THE DATA:
Start of Block

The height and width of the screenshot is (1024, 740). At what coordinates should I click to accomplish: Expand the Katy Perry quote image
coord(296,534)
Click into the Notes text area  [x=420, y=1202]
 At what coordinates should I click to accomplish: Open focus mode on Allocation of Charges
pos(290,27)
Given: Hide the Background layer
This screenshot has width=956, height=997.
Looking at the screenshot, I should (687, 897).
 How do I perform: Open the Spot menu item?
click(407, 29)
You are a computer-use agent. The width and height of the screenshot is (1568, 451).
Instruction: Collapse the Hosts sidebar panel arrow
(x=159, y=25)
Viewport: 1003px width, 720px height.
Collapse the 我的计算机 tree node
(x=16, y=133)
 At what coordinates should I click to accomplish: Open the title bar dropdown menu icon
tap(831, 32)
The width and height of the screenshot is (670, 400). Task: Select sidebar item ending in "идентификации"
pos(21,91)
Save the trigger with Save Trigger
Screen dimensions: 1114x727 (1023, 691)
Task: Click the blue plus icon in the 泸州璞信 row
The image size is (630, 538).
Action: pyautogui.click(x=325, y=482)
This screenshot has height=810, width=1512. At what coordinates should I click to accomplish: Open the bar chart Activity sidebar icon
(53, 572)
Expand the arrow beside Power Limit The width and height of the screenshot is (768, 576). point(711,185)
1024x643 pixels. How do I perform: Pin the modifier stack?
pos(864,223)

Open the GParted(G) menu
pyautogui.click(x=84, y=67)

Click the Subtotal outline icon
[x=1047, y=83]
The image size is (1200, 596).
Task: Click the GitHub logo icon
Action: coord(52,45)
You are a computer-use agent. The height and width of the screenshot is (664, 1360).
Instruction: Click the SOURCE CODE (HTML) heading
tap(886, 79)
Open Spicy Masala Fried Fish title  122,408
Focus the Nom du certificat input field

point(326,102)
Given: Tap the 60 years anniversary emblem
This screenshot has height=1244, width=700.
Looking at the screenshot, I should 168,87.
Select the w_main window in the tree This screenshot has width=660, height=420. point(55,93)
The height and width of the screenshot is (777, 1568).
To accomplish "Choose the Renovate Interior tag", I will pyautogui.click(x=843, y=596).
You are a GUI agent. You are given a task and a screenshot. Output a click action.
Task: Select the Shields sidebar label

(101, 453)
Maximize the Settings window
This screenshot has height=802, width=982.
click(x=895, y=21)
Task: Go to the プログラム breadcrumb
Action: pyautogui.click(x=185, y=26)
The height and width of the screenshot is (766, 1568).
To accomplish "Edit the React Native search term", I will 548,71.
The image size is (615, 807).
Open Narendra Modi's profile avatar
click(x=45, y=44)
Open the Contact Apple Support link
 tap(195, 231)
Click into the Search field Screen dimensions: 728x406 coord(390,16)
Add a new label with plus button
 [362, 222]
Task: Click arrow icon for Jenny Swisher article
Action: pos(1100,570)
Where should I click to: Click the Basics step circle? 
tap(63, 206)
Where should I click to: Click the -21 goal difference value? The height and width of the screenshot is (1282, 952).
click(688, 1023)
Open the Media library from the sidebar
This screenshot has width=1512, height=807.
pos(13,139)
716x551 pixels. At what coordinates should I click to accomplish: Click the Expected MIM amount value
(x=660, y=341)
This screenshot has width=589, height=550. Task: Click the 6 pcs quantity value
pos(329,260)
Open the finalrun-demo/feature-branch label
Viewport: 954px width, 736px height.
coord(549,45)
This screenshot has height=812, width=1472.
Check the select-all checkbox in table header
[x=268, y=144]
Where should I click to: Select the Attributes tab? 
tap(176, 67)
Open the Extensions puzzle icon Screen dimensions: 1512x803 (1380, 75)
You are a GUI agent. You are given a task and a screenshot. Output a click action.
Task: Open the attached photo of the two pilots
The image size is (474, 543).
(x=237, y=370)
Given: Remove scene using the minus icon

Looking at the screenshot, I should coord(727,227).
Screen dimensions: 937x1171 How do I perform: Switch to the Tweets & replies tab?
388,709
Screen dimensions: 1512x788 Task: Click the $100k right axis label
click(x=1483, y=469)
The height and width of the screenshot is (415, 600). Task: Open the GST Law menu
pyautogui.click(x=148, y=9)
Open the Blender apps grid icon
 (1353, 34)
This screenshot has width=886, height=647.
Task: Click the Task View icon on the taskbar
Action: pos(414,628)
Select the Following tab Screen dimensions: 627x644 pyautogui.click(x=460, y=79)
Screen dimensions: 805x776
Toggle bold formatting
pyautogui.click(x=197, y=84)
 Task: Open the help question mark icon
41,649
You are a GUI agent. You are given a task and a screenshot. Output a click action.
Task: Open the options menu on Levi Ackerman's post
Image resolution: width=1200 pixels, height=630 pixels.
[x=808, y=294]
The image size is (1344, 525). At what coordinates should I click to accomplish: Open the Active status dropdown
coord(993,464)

End of Block

DESCRIPTION OF THE TASK:
Scan the material above for the word "window", and copy every line in which it is found.

TASK ANSWER:
Select the w_main window in the tree This screenshot has width=660, height=420. point(55,93)
Maximize the Settings window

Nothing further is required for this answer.